Date set for legal challenge to FFP by City fans and Bosman lawyer
Opponents of European football’s financial fair play (FFP) rules have received a boost after a Belgian court set a date to hear a legal challenge to the controversial regulations.
The challenge, brought by football agent Daniel Striani and supporters of Manchester City and Paris Saint-Germain, is set to be heard on 26 and 27 February in the Court of First Instance in Brussels.
Manchester City and Paris Saint-Germain are two of the clubs most significantly affected by the rules. Both were fined £49m and hit with a raft of other sanctions last year after being found in breach of FFP’s break-even requirement, which caps the amount clubs are permitted to lose without being barred from European club football.
Striani and fans are being represented by Jean-Louis Dupont, one of the lawyers who secured the landmark Bosman ruling, which changed the landscape of the sport 20 years ago by granting freedom of movement to out-of-contract players. Dupont has argued that FFP rules infringe competition law and should therefore be declared illegal.
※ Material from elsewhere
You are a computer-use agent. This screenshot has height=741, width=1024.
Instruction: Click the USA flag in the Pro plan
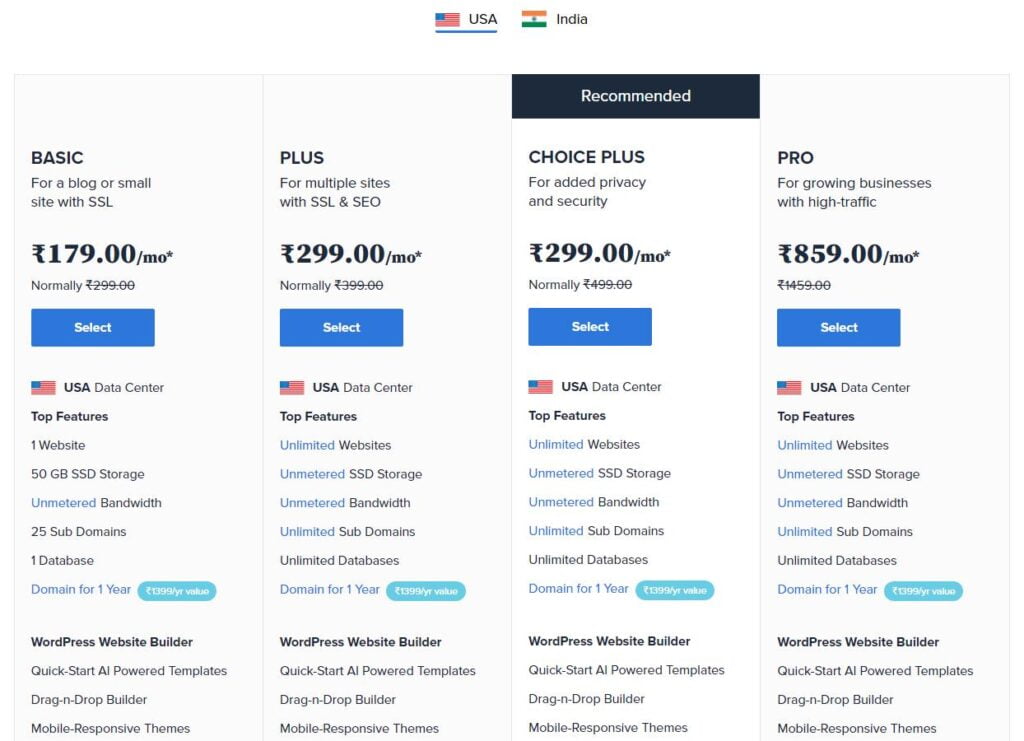coord(790,388)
European football’s governing body Uefa insists it has support for FFP from the European Commission, which in October decided not to investigate Striani’s case further.
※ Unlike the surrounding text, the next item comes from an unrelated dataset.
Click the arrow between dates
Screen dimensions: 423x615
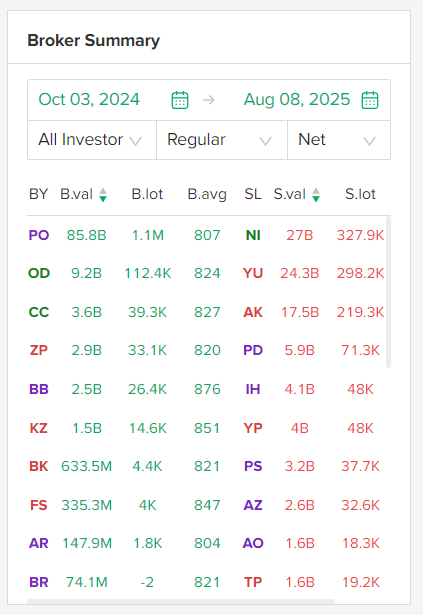click(209, 100)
Sports lawyer Daniel Geey, of Fieldfisher, told City A.M. that it may be more than a year before the case is resolved, citing the Portsmouth landlady who took on the Premier League over her use of satellite decoders to show live football intended for transmission abroad.
He said: “Domestic courts have the ability to hear such matters but if there are important and significant matters of European law, there is a good chance such questions will be referred to the European courts.
“Many would expect that any substantive hearing and subsequent judgment may take several months. Even so, with a reference to the European courts likely, this will likely delay proceedings significantly. This can be seen from the Murphy/QC Leisure decoder card case references which took over a year to be resolved at the national court level.”